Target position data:
━━━━━━━━━━━━━━━━━━━━━━━━━━━━━━
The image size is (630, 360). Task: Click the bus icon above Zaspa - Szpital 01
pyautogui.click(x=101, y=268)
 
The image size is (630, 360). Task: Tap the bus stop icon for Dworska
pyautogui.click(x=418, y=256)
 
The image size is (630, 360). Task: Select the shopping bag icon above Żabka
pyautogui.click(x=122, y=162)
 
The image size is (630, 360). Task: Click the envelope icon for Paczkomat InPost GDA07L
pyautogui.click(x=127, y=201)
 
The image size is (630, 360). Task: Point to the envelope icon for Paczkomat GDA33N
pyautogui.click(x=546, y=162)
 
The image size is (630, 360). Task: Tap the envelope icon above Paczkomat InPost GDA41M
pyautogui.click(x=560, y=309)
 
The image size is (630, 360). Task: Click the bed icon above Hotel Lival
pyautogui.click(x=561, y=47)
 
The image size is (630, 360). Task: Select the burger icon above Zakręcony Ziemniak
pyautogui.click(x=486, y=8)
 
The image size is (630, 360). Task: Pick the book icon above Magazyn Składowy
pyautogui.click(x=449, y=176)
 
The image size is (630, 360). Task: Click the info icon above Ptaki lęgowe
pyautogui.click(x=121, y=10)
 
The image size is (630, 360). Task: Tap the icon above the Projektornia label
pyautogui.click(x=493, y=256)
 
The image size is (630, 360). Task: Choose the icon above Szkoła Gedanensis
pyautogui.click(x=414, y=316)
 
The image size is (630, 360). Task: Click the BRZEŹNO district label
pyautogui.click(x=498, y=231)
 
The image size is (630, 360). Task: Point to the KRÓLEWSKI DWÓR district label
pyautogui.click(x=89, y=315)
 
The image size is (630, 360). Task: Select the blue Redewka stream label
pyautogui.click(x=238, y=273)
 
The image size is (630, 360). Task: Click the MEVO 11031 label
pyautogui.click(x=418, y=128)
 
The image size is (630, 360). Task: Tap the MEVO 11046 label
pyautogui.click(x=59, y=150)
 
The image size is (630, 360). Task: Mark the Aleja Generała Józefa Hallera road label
━━━━━━━━━━━━━━━━━━━━━━━━━━━━━━
(What is needed) Arrange the data lines from the one containing "The image size is (630, 360). Task: Point to the KRÓLEWSKI" through the end of the data, both included, as a Markdown table with the columns Row and Line. Number each line in the Row column and leave out blank lines.

(Worked solution)
| Row | Line |
|---|---|
| 1 | The image size is (630, 360). Task: Point to the KRÓLEWSKI DWÓR district label |
| 2 | pyautogui.click(x=89, y=315) |
| 3 | The image size is (630, 360). Task: Select the blue Redewka stream label |
| 4 | pyautogui.click(x=238, y=273) |
| 5 | The image size is (630, 360). Task: Click the MEVO 11031 label |
| 6 | pyautogui.click(x=418, y=128) |
| 7 | The image size is (630, 360). Task: Tap the MEVO 11046 label |
| 8 | pyautogui.click(x=59, y=150) |
| 9 | The image size is (630, 360). Task: Mark the Aleja Generała Józefa Hallera road label |